Your goal:
Exclude all pictures, then write out exactly the lines below from the first one through the line with "Task: Click the Pecho column header".

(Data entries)

════════════════════

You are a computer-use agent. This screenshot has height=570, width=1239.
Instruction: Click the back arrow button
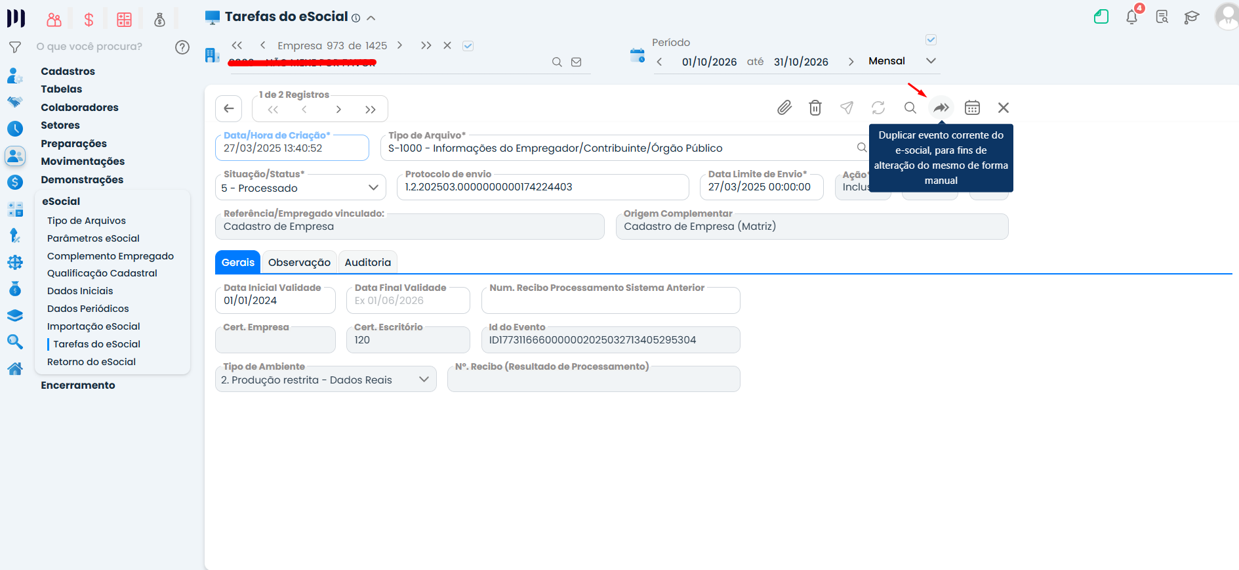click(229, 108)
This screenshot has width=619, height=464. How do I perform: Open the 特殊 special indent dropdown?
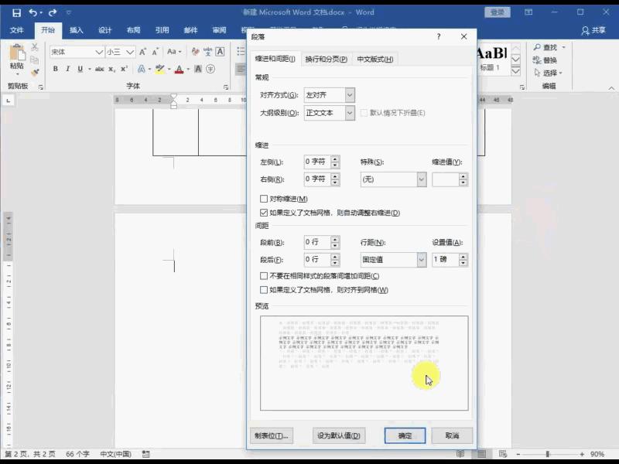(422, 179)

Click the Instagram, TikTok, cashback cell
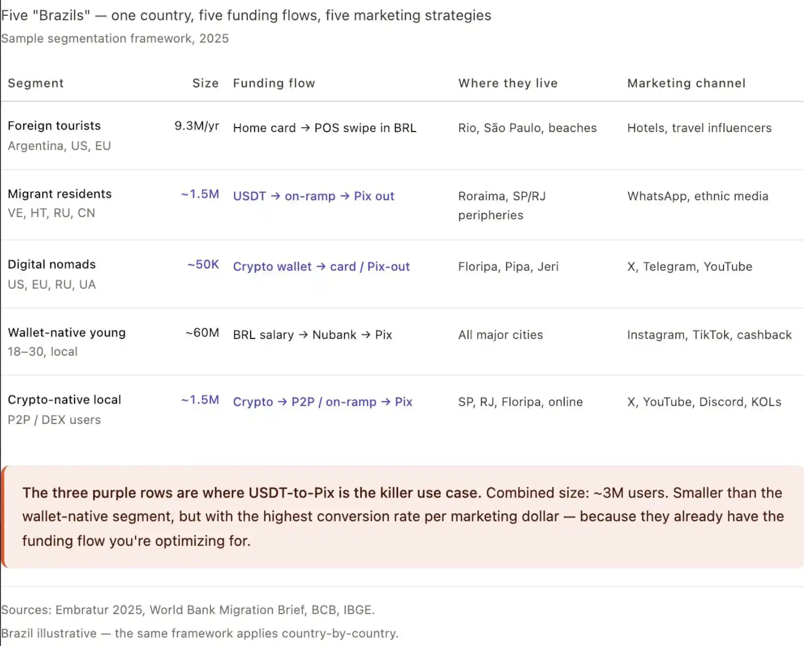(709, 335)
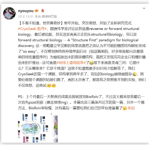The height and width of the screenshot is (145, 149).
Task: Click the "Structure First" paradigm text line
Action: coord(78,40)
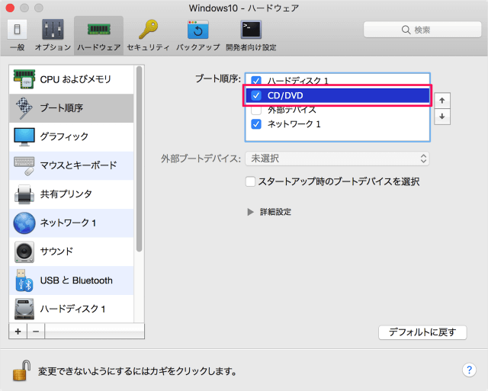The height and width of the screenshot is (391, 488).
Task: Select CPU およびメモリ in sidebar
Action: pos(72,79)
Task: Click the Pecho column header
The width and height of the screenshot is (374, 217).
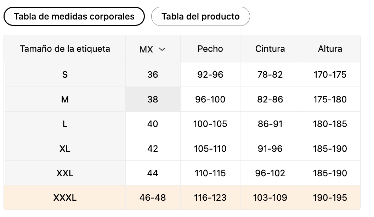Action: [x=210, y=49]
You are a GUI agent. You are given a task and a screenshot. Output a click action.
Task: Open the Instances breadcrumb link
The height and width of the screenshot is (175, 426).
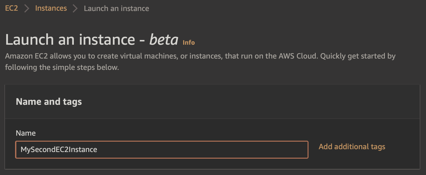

════════════════════

The answer:
You are a computer-use agent. This screenshot has height=570, width=1239.
Instruction: Click the back arrow button
click(229, 108)
This screenshot has width=619, height=464. How do I perform: Open the 特殊 special indent dropdown?
(422, 179)

Click the Instagram, TikTok, cashback cell
(709, 335)
The height and width of the screenshot is (145, 149).
Task: Click the "Structure First" paradigm text line
Action: coord(78,40)
The height and width of the screenshot is (391, 488).
Task: Select CPU およびメモリ in sidebar
Action: pos(72,79)
Task: Click the Pecho column header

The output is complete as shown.